Société Générale is hoping to more than triple revenues from financing and capital raising over the next three years as the French bank taps into a boom in trade and investment flows driven largely by burgeoning demand for natural resources.
Asia, ex-Japan, comprises less than 10% of global revenues for the bank’s financing arm, but Jackson Cheung, who heads the bank’s financing operations in the region, says that proportion will only grow.
SocGen aims to close at least 10 big structured finance deals in the coming year worth at least US$3bn, Cheung says – the deals will be in the telecommunications, media and natural resources sectors and would also involve export and asset financing.

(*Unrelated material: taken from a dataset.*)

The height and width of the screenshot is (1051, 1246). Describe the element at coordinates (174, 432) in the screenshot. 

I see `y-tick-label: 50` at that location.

“The Asian market is small relative to developed markets now, but the growth prospects are more interesting,” Cheung says, with growth created largely by providing services to importers and exporters experiencing a huge surge in demand for commodities. The bank, which restructured its capital-raising and financing division arm in 2006, completed one such deal in China last year, helping a domestic firm buy oil interests in Africa. It was also financial advisor to the Tangguh liquefied natural gas project in Indonesia, which has a total projected cost of US$6.2bn.
Cheung says the bank’s Asia structured finance team will expand to around 50 full-time professionals by the end of this year, from 40 now. The bank remains keen to buy a strategic stake in a Chinese lender – last year the French bank lost out to US financial group Citigroup in a US$3bn battle to snap up a stake in troubled southern China lender Guangdong Development Bank.